-- START OF Supplied text --

9417 – Make the algorithm treat an empty META content-language and an empty lang="" the same way.

This is an archived snapshot of W3C's public bugzilla bug tracker, decommissioned in April 2019. Please see the home page for more details.

Bug 9417 - Make the algorithm treat an empty META content-language and an empty lang="" the same way.

Summary: Make the algorithm treat an empty META content-language and an empty lang="" ...

Status:	RESOLVED WONTFIX

Alias:	None

Product:	HTML WG
Classification:	Unclassified
Component:	pre-LC1 HTML5 spec (editor: Ian Hickson) (show other bugs)
Version:	unspecified
Hardware:	All All

Importance:	P2 normal
Target Milestone:	LC
Assignee:	Ian 'Hixie' Hickson
QA Contact:	HTML WG Bugzilla archive list

URL:	http://dev.w3.org/html5/spec/semantic...
Whiteboard:
Keywords:

Depends on:
Blocks:	9411 9424
	Show dependency tree / graph

Reported:	2010-04-05 15:36 UTC by Leif Halvard Silli
Modified:	2010-10-04 13:58 UTC (History)
CC List:	5 users (show)

See Also:

Attachments

Description Leif Halvard Silli 2010-04-05 15:36:16 UTC

The spec draft says:

]]
For meta elements with an http-equiv attribute in the Content Language state, the content attribute must have a value consisting of a valid BCP 47 language code. [BCP47]
[[

This and other parts of the spec seeks to align the META content-language declaration with how xml:lang="*" and lang"*" works.

However, in 3 important aspect, the intepretation of lang="*" and META content-language differs: in the semantics of the empty string and in the semantics of invalid language codes.

DIFFERENCE 1: In case of the empty string, then HTML5 says that for lang="" and xml:lang="", then this means that the language is explicitly unknown. Whereas for META content-language, it says that the user agent should go looking for what the HTTP header has to say.

-- END OF Supplied text --
-- START OF Data excerpts --

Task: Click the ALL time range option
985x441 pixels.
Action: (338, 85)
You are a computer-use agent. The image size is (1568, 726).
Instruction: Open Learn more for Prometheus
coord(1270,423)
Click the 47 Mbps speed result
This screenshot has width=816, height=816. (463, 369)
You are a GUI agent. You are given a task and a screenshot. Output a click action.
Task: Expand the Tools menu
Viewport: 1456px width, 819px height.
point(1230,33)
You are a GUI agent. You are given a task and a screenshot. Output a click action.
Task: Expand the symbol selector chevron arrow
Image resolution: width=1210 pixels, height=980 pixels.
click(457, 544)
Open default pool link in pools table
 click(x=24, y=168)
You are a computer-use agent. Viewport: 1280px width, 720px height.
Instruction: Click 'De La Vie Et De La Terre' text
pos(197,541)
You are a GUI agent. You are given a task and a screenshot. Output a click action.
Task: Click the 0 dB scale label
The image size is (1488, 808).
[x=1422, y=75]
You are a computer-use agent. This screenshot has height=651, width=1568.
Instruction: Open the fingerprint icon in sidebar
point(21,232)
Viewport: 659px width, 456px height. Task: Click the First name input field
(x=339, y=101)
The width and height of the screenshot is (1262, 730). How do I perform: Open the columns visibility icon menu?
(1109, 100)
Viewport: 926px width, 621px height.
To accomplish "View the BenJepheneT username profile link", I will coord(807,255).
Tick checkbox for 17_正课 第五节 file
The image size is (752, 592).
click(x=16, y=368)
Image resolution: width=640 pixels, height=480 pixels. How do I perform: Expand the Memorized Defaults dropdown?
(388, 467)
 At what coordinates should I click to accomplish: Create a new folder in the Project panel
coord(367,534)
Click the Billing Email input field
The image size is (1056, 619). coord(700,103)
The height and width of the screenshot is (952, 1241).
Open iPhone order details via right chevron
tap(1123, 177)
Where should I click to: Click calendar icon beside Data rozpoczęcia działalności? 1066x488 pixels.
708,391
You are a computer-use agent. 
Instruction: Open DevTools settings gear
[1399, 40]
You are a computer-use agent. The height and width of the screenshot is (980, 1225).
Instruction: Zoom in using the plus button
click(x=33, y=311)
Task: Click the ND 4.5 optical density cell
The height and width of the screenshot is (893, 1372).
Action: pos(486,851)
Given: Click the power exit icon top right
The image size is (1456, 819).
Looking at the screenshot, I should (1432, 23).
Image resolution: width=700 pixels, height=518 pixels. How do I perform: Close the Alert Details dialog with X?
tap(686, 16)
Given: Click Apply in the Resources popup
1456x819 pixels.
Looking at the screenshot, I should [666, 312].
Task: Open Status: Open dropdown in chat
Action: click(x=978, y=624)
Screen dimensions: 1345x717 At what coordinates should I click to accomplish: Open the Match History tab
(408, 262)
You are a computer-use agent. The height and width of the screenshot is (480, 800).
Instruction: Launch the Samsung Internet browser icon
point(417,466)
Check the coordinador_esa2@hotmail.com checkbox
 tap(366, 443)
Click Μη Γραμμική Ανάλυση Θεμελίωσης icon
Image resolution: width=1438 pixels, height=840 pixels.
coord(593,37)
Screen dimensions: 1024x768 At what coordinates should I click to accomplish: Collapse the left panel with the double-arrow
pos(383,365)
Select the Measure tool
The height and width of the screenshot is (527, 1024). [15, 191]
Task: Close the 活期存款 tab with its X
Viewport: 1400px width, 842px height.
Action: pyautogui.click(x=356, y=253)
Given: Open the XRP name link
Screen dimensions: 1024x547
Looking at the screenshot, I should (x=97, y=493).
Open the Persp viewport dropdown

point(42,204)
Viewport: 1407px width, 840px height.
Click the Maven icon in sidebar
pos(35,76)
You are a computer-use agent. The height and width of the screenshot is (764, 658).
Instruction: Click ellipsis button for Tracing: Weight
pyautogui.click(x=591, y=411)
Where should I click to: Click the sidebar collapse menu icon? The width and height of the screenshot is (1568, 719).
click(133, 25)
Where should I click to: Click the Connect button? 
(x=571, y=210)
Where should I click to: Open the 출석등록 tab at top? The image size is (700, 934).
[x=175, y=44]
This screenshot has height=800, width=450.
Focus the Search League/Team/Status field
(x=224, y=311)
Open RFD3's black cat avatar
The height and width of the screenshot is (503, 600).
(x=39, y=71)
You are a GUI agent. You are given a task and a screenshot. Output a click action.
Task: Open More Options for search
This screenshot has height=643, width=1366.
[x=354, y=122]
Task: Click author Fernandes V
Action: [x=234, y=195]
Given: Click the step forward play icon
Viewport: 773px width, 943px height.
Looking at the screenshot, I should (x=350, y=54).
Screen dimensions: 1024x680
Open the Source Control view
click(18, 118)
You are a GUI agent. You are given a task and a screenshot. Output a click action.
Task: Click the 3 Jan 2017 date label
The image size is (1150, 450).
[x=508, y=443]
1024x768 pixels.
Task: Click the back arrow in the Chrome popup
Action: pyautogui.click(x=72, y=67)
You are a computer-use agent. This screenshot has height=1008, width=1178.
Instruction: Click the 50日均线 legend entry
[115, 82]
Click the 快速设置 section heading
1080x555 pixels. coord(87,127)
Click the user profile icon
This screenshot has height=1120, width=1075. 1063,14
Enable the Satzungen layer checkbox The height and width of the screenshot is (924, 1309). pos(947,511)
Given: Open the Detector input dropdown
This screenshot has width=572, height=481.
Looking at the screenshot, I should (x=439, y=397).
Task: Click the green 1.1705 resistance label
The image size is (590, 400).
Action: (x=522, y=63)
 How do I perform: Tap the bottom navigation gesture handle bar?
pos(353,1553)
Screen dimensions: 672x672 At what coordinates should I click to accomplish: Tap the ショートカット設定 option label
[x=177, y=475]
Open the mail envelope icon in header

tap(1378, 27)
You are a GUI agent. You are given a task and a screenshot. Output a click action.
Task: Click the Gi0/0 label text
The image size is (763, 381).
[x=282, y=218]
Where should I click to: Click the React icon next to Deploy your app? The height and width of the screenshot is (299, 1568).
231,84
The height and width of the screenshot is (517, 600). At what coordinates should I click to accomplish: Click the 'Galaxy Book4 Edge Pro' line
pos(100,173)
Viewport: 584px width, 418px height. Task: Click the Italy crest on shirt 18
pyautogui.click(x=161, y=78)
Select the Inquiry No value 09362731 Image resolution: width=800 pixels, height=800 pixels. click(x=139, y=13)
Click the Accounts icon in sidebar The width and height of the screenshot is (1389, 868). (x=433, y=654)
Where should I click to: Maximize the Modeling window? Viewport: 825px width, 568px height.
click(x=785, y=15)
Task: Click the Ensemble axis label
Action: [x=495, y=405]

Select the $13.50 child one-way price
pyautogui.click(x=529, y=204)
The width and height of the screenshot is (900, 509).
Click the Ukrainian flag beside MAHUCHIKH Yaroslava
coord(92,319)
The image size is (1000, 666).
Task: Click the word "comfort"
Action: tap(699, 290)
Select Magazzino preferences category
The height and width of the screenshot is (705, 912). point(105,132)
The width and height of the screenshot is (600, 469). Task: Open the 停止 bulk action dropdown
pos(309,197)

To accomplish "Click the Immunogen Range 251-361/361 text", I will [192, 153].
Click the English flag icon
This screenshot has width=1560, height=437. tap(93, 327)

-- END OF Data excerpts --

### [Required task A]
According to the bug report, why is it a problem that an empty META content-language is handled differently from an empty lang=""? Answer in one to three sentences.
### [Required task B]
Rename "Unclassified" to "Uncategorized" in the part of the bug report that opens with the words containing "This is an archived" and closes with "(show other bugs)", then write out that part again.
You won't need the listing for any of this.

### [Correct response A]
The spec is meant to make the META content-language declaration work like lang and xml:lang. An empty lang="" or xml:lang="" means the language is explicitly unknown. An empty META content-language instead tells the user agent to look at what the HTTP header says.

### [Correct response B]
This is an archived snapshot of W3C's public bugzilla bug tracker, decommissioned in April 2019. Please see the home page for more details.

Bug 9417 - Make the algorithm treat an empty META content-language and an empty lang="" the same way.

Summary: Make the algorithm treat an empty META content-language and an empty lang="" ...

Status:	RESOLVED WONTFIX

Alias:	None

Product:	HTML WG
Classification:	Uncategorized
Component:	pre-LC1 HTML5 spec (editor: Ian Hickson) (show other bugs)